Personal information
- Full name: Cherif Younousse Samba
- Nationality: Qatari
- Born: 22 May 1995 (age 31) Senegal
- Height: 1.94 m (6 ft 4 in)
- Weight: 77 kg (170 lb)

Beach volleyball information
| Teammate |
| Ahmed Tijan |

Honours
Men's beach volleyball
Representing Qatar
Summer Olympics
| Bronze medal – third place | 2020 Tokyo | Team |
Volleyball World Beach Pro Tour
| Silver medal – second place | 2024 | João Pessoa Elite 16 |
| Bronze medal – third place | 2024 | Doha The Finals |
Asian Games
| Gold medal – first place | 2018 Jakarta-Palembang | Men |
| Gold medal – first place | 2022 Hangzhou | Men |
Asian Beach Games
| Gold medal – first place | 2026 Sanya | Men |
| Silver medal – second place | 2016 Da Nang | Men |
Asian Championship
| Bronze medal – third place | 2021 Phuket | Men |

= Cherif Younousse =

Qatari beach volleyball player (born 1995)

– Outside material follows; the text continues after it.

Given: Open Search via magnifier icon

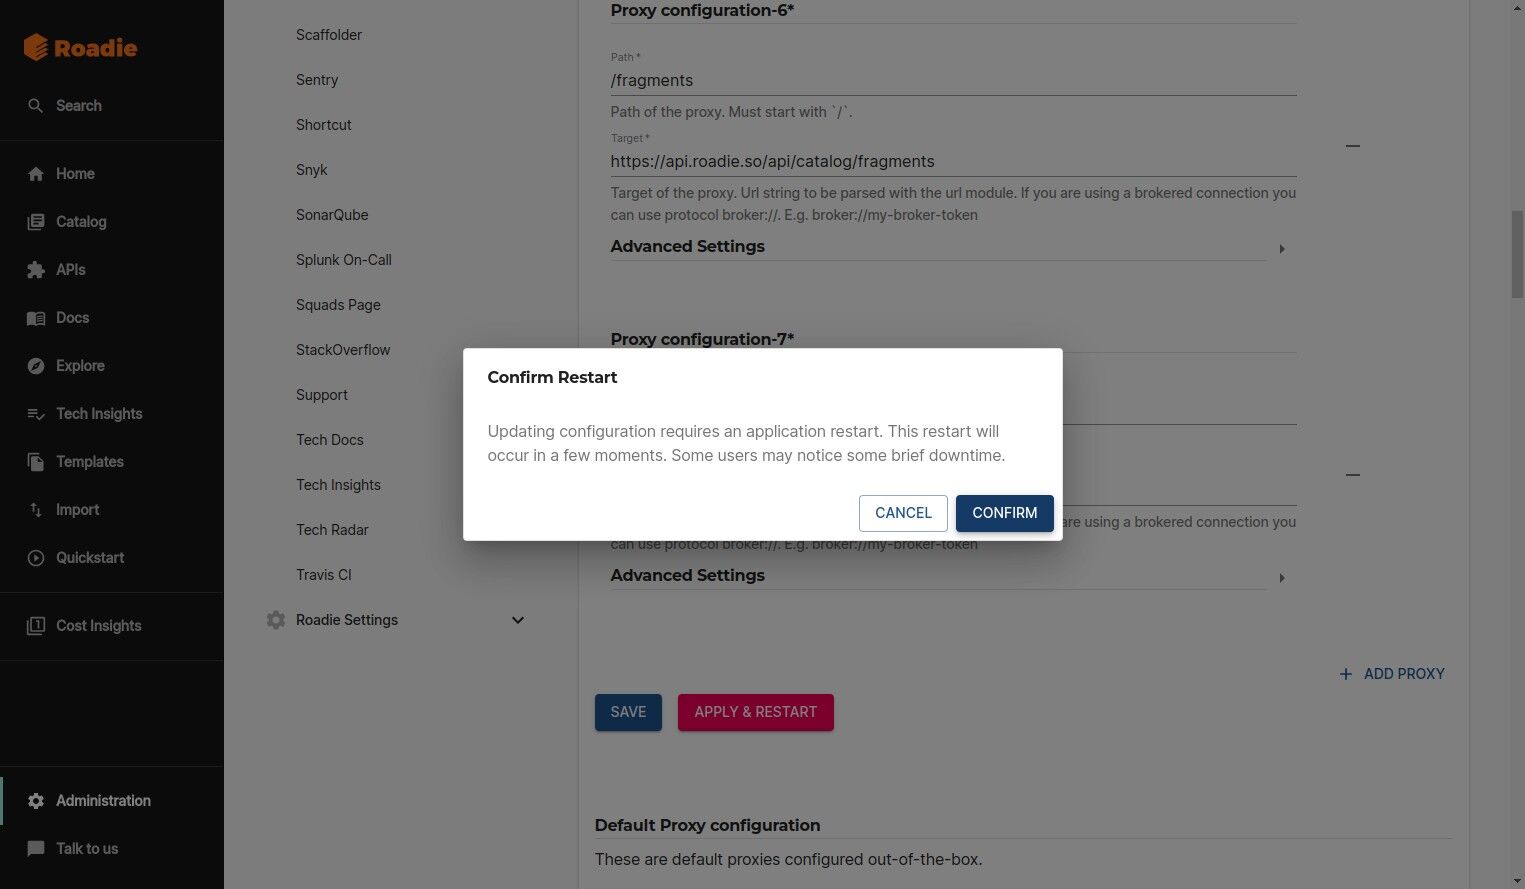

Cherif Younousse Samba (شريف يونس سامبا, born 22 May 1995) is a Senegalese-born Olympic beach volleyball player competing for Qatar. In 2018, he alongside Ahmed Tijan clinched the gold medal at the 2018 Asian Games in Palembang, Indonesia.

He competed in the 2016 Summer Olympics with teammate Jefferson Pereira. They were eliminated in the round of 16 of the men's tournament.

After ending the partnership with Ahmed Tijan in 2014, they were reunited in 2017. The pair qualified for the 2020 Summer Olympics, where they won the bronze medal, the first ever medal for Qatar in beach volleyball.